Now perhaps Locke really is the sole writer of the Restoration period to do so, but he is merely treading ground that Hooker and others had not merely trodden, but virtually paved before him.  In the 16th century, conformists had repeatedly understood the question of adiaphora to be a political one, and had argued for the parallel between indifferent civil actions and indifferent religious actions, and the need for order and decency in both.  It was because indifferent religious actions could in fact be understood as a kind of civil action that they could be regulated by civil authority for the sake of civil peace without any religious claim being thereby made.  In most writers, admittedly, this argument was underdeveloped, but it is developed with elaborate systematic support by Hooker.

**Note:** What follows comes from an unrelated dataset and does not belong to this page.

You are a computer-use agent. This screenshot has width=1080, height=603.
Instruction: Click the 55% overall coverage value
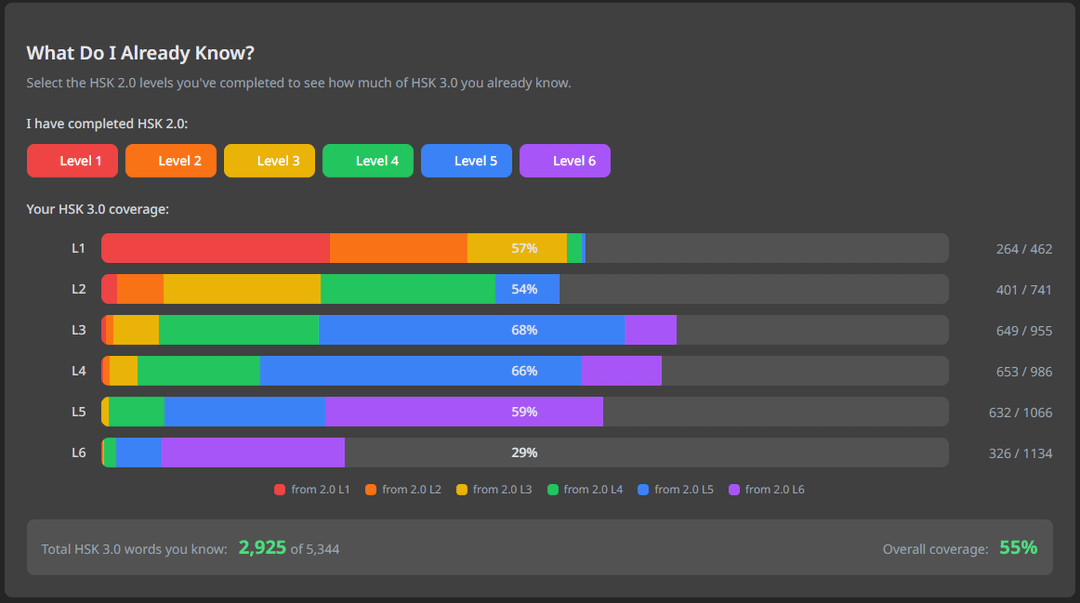(1018, 548)
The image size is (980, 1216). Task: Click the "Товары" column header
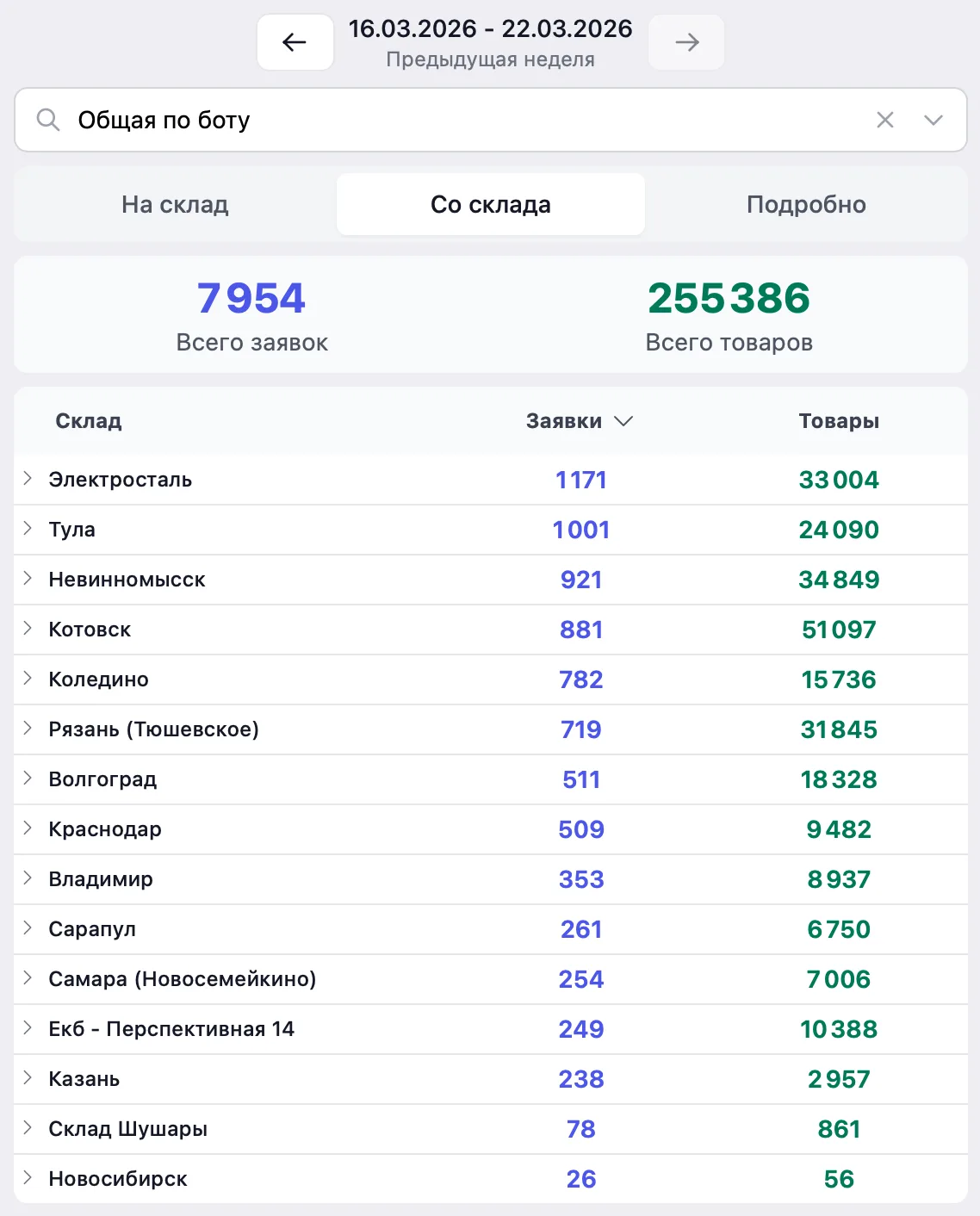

It is on the basis of this understanding of adiaphora that the early Locke opposes toleration.  Again, Perry finds it significant that toleration is opposed here not on theological grounds—because God cannot abide heretics, or whatever—but on civil grounds: if religious conformity is not insisted upon in things that are indifferent, and hence the proper province of the civil magistrate, then strife and disorder will prevail.  “He professes to be a great lover of liberty but concedes, ‘I find that a general freedom is but a general bondage.’ Without uniformity in adiaphora, the only liberty we would achieve is ‘liberty for contention, censure and persecution [turning loose] the tyranny of religious rage; were every indifferent thing left unlimited nothing would be lawful.’”  In other words, precisely by legislating conformity in adiaphora, the authorities ensure that they remain adiaphora.  If Puritans were left free to decide about them as they chose, they would become bones of contention, as different parties argued for stricter or looser practice and accused the other of being unbiblical or superstitious, etc.  This fear was clearly not without good cause, given the tendency of the Puritan left (in England, Scotland, and America) to splinter into ever-stricter sects.  Locke also argues that those with other seditious agendas will use religious scruples as the basis for their protest (as indeed we see today with the way Tea Party Christians use religious rhetoric to oppose political and economic policies they disagree with and endorse tax rebellion).  Accordingly, Locke argues, the ruler has legitimate authority to command the outward actions of his subjects in all things indifferent; he cannot command their hearts, he cannot trample on the realm of things essential to salvation.  The only question, then, is where we draw the line of what constitutes adiaphora.  Hobbes could, with reasonable Protestant precedents behind him (certain statements of Luther, incidentally), count anything beyond faith alone adiaphorous; Hooker was rather more careful and nuanced.  Locke, in any case, did not have to deal with this question in the Tract, because Bagshaw had granted the matters in dispute to be adiaphorous.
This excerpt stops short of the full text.